She had managed that very well, Lucy thought complacently. Whether the brother had been murdered as Shayne said the girl believed, or whether it was her brother who was chasing her—Lucy felt she had made the statement sufficiently ambiguous to cover either contingency.
"So if you just want to sit here quietly and not talk about it at all, it's perfectly all right with me," Lucy went on evenly. "And if you want to lie down after you've finished your drink, there's an extra bed all made up. The most important thing is to relax and try to forget all about it. We can just pretend we're old friends and you've dropped in for a chat, and talk about—well, ships and shoes and sealing wax and such."
She received a humbly grateful look in return. "And cabbages and kings, maybe? But—didn't he tell you anything about what happened at the Hibiscus Hotel tonight?"
"Not a single thing. You can, if you wish, but don't feel you have to. I'm not a detective and not a bit of good in the world at deductions."
"I guess you're right. I guess I should just try to put it all out of my mind. Do you think Mr. Shayne will be back for his drink before midnight?"
"Not unless he finishes up whatever he's doing first. You know better than I what that is."
Lucy sat erect suddenly as she finished speaking, and leaned forward to put her glass down. "I forgot. I promised to call him as soon as you got here."
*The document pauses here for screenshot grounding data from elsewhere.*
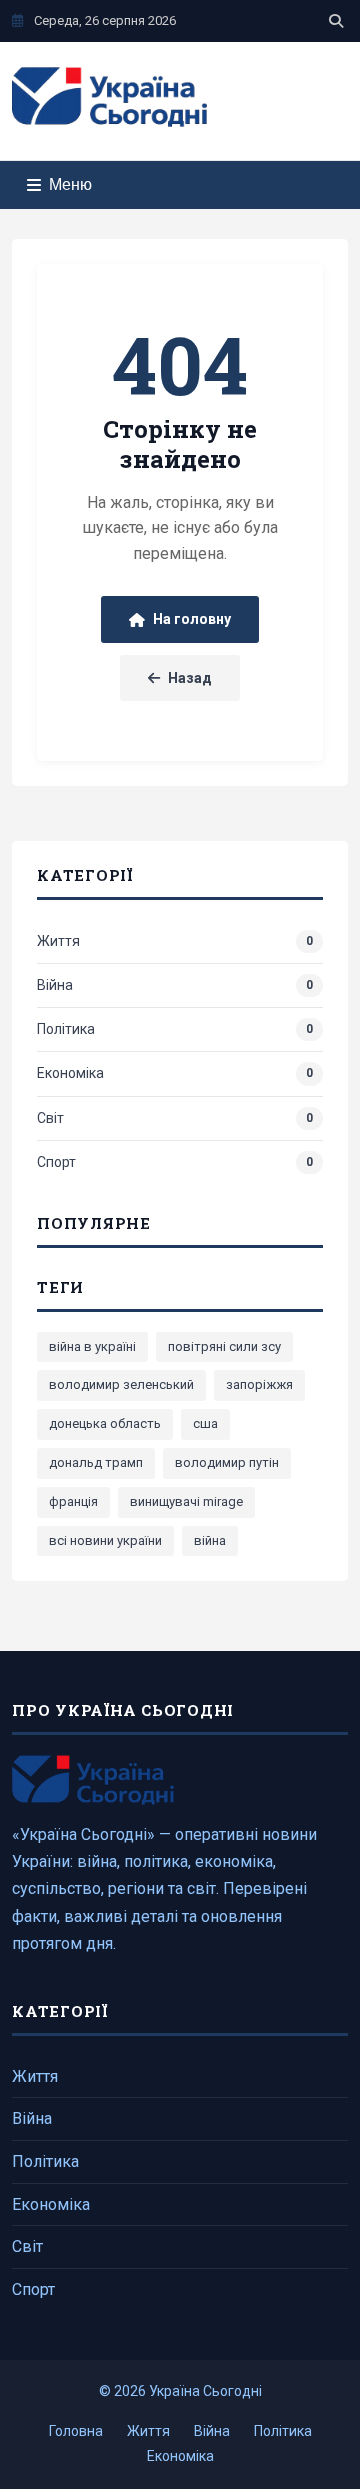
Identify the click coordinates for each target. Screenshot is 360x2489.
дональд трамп (96, 1462)
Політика (45, 2161)
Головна (76, 2431)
She went to the telephone and dialed a number, and when a male voice replied, she said:
"I'd like Chief Gentry's office, please. If he's still at headquarters."
TWELVE: 10:52 PM.
From the yacht basin in Biscayne Bay, Miami's skyline at night is brilliantly lighted and imposing. Waterfront hotels rise sheerly and almost solidly from the western shore of the bay, their windows glittering with thousands of lights that are reflected from the placid surface of the water.
During the Season, the basin is crowded with hundreds of varied hulls anchored close together in serried ranks: from the huge luxury yachts of millionaires to sleek, twenty-foot launches sleeping two in cramped quarters.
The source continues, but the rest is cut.